Los Angeles' most internationally known artist, Sam Francis created iconic abstract works employing splatters, stains and grids. Francis' artistic vision was fueled by his study of Jung's theories on dreams and memory, his love of literature and poetry, his fascination with Eastern religion and philosophy, and the surrealist and Dada-ist experiments with controlled accidents.
While best known for his often brightly colored works, the exhibition investigates what might be regarded as the purest aspect of Francis' vison, through his investigation of the energy created by the tension of opposites; the yin and yang of black ink spattered and painted across the negative, open spaces and fields of white paper. These investigations are evident in this exhibition of rare original graphic works in etchings and lithography.
A prolific printmaker, Francis made major contributions to the American print renaissance of the 1960s. His commitment to printmaking was formidable as he established his own printing studio in Santa Monica, allowing him immediate access to a process that had a profound influence on his artistic evolution in painting and drawing.

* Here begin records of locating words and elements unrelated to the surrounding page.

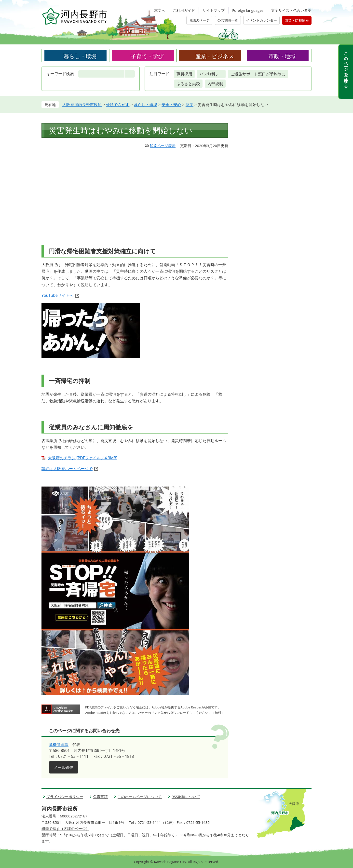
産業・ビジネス (215, 56)
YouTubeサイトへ (57, 295)
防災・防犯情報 (297, 20)
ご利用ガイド (184, 10)
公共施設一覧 (228, 20)
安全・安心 (171, 104)
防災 (189, 104)
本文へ (160, 10)
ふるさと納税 (188, 84)
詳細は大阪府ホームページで (67, 469)
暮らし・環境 (80, 56)
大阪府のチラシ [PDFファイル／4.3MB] (83, 458)
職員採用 (184, 74)
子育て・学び (147, 56)
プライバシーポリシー (65, 797)
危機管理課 (59, 745)
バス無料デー (211, 74)
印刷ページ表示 (163, 146)
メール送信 (64, 767)
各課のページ (199, 20)
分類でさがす (118, 104)
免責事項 (100, 797)
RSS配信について (186, 797)
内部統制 (215, 84)
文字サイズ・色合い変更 (291, 10)
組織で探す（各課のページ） (65, 828)
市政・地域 (282, 56)
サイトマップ (214, 10)
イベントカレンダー (261, 20)
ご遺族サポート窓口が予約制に (258, 74)
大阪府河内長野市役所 (82, 104)
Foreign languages (248, 10)
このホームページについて (139, 797)
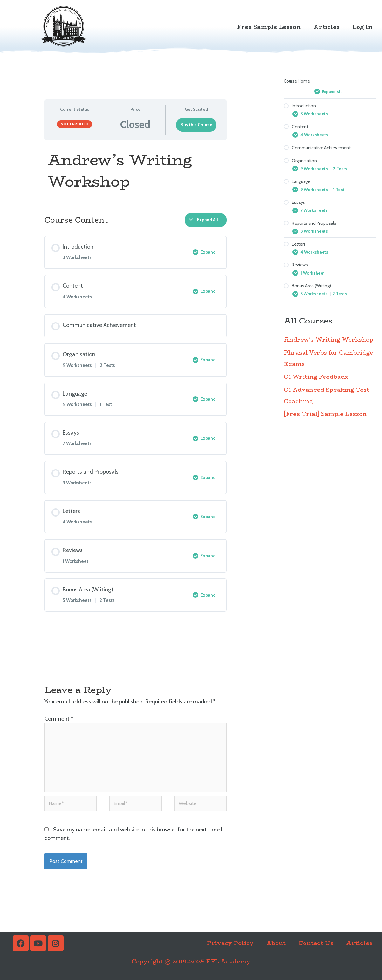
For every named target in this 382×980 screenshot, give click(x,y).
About (276, 943)
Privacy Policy (230, 943)
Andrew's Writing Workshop (328, 347)
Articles (326, 27)
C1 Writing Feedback (316, 385)
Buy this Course (196, 125)
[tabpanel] (136, 173)
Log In (362, 27)
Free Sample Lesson (269, 27)
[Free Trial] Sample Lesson (325, 422)
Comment (59, 719)
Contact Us (316, 943)
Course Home (297, 81)
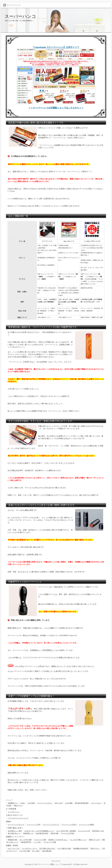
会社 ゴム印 (58, 803)
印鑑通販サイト (13, 803)
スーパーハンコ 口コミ (45, 803)
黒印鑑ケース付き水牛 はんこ (58, 839)
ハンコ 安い (37, 842)
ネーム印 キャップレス (29, 848)
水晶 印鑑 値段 (47, 851)
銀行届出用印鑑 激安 (82, 803)
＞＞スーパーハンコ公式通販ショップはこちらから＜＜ (56, 107)
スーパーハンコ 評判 (33, 825)
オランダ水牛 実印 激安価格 (66, 831)
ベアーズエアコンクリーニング (18, 818)
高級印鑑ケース (28, 833)
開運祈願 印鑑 (12, 839)
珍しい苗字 (36, 851)
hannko (23, 803)
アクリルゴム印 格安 (67, 833)
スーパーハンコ (20, 16)
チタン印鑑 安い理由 (64, 848)
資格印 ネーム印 (94, 839)
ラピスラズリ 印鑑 (40, 839)
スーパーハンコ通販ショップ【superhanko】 (56, 864)
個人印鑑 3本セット (14, 833)
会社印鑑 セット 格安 (15, 831)
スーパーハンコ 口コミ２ (16, 825)
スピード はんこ (96, 803)
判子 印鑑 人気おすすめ (47, 848)
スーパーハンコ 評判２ (69, 825)
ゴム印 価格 (68, 803)
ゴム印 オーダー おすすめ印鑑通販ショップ (39, 831)
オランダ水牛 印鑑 (26, 839)
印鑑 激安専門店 (26, 842)
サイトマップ (56, 861)
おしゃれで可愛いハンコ (78, 839)
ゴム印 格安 (31, 803)
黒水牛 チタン (95, 848)
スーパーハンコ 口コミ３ (51, 825)
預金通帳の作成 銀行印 (81, 848)
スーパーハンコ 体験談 (86, 825)
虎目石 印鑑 (54, 833)
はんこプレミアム (13, 848)
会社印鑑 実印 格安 (42, 833)
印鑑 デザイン (18, 805)
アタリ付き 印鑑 (24, 851)
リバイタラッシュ (13, 812)
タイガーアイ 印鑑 (50, 842)
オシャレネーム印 (84, 831)
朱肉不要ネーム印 (98, 831)
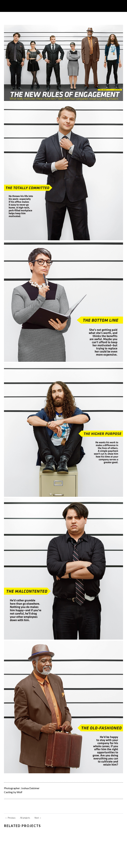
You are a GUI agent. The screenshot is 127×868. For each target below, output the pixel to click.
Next (38, 818)
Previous (10, 818)
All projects (25, 818)
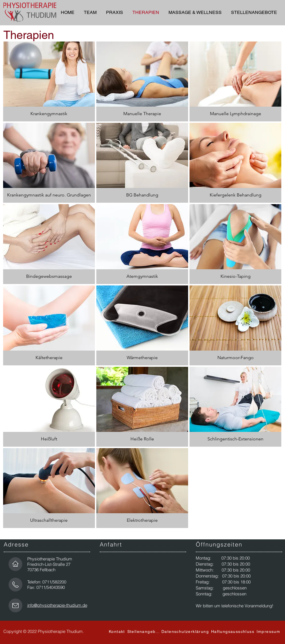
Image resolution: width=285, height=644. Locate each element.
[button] (254, 13)
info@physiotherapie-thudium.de (57, 605)
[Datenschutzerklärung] (186, 631)
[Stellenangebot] (144, 631)
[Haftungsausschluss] (233, 631)
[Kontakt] (118, 631)
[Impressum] (269, 631)
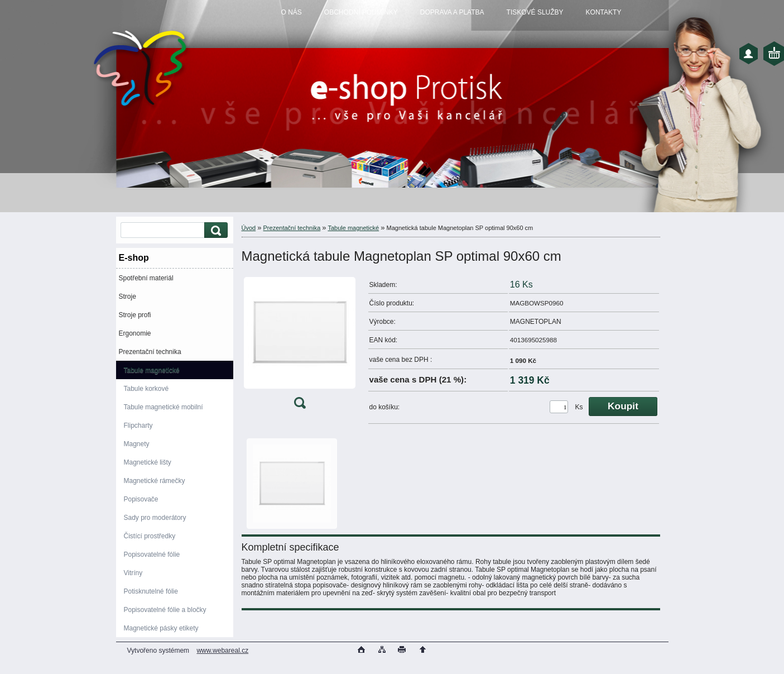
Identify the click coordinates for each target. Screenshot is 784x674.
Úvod (249, 228)
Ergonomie (135, 333)
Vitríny (133, 573)
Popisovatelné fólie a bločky (165, 610)
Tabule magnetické (152, 370)
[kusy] (559, 407)
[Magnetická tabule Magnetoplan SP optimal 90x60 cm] (300, 345)
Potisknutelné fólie (151, 591)
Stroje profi (135, 315)
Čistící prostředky (150, 536)
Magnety (137, 444)
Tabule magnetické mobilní (163, 407)
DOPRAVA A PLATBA (452, 12)
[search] (214, 230)
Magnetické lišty (147, 462)
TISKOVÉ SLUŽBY (535, 12)
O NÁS (291, 12)
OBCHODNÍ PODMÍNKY (361, 12)
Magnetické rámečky (155, 481)
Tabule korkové (146, 389)
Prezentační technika (150, 352)
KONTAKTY (604, 12)
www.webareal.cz (222, 651)
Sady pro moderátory (155, 518)
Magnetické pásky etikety (161, 628)
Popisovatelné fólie (152, 555)
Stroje (127, 297)
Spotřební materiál (146, 278)
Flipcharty (138, 426)
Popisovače (141, 499)
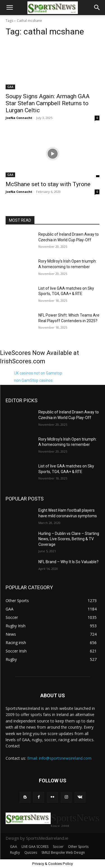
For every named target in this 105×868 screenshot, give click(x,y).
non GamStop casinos (33, 380)
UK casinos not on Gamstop (38, 373)
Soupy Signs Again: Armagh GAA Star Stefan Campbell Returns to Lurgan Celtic (47, 103)
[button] (9, 7)
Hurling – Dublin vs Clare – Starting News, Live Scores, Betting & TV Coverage (69, 539)
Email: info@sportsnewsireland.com (59, 758)
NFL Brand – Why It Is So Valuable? (68, 562)
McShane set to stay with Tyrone (48, 184)
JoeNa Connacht (19, 118)
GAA (10, 87)
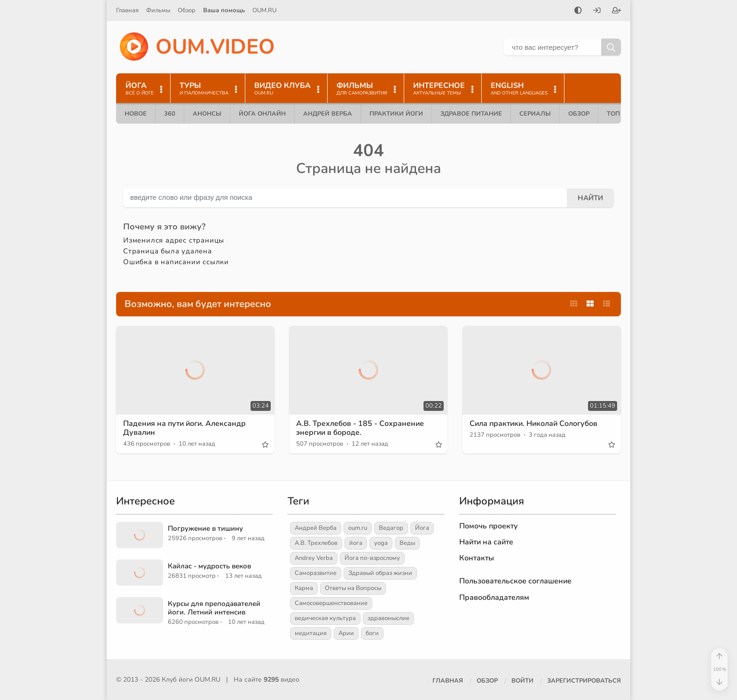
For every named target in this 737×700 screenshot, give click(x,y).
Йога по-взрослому (372, 558)
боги (372, 633)
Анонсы (207, 114)
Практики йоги (396, 114)
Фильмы (158, 10)
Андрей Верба (328, 114)
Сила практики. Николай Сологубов (533, 424)
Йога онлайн (262, 114)
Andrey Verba (314, 558)
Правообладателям (494, 598)
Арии (346, 633)
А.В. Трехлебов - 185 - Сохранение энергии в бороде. (360, 428)
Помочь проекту (488, 526)
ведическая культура (325, 618)
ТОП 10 (618, 114)
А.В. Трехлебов (316, 543)
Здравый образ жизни (380, 573)
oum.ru (358, 528)
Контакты (477, 558)
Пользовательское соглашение (515, 581)
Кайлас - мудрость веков (209, 566)
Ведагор (391, 528)
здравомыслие (388, 618)
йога (356, 543)
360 (170, 114)
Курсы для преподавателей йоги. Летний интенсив (214, 608)
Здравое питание (471, 114)
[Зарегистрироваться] (617, 11)
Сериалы (535, 114)
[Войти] (597, 11)
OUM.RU (264, 10)
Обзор (187, 10)
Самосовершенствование (331, 603)
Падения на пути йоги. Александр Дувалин (184, 428)
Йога (422, 528)
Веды (407, 543)
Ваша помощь (224, 10)
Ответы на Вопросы (353, 588)
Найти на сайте (486, 542)
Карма (304, 588)
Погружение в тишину (205, 528)
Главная (127, 10)
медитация (311, 633)
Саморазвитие (315, 573)
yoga (381, 543)
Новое (135, 114)
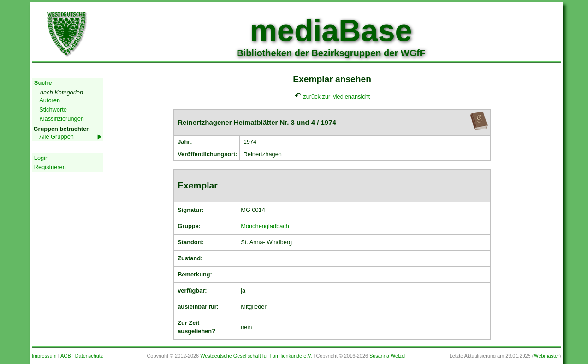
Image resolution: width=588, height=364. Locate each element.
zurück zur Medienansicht (336, 96)
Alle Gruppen (56, 136)
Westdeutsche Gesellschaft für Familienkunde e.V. (256, 356)
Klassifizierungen (61, 118)
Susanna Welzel (387, 356)
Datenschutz (89, 356)
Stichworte (53, 109)
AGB (65, 356)
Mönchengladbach (265, 226)
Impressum (44, 356)
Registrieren (50, 167)
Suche (43, 82)
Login (41, 158)
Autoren (49, 100)
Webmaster (546, 356)
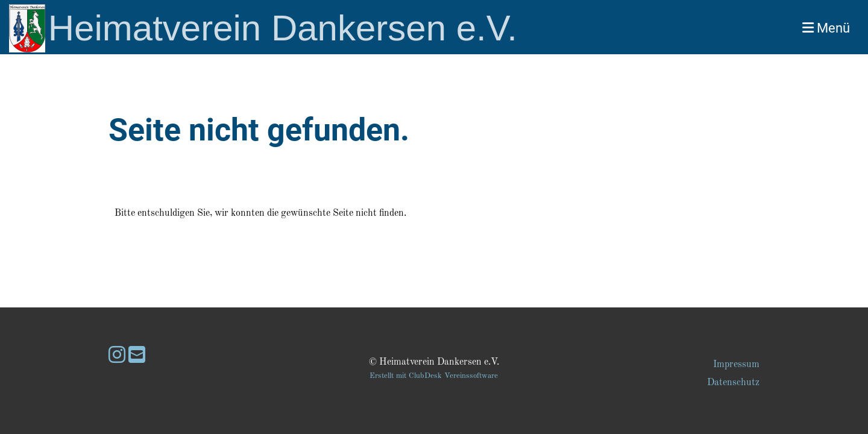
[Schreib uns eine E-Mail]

Printmaking, with its distinctive properties became part of his over-all visual thinking.
This exhibition, "Sam Francis: Black + White" offers a rare opportunity to see a vital aspect of the artist's work; even to Francis' brightly colored works. Indeed, Francis' typical color prints were first proofed in black and white, allowing the artist to distill his compositions in a manner whereby he could easily judge the visual impact of his designs. On some occasions, plates for color prints were also used to create a very limited black and white edition. In this exhibition, however, the majority of works included represent Sam Francis's pure investigations of form through works exclusively conceived and executed in black and white, offering a rare view of one of the major post war American artists.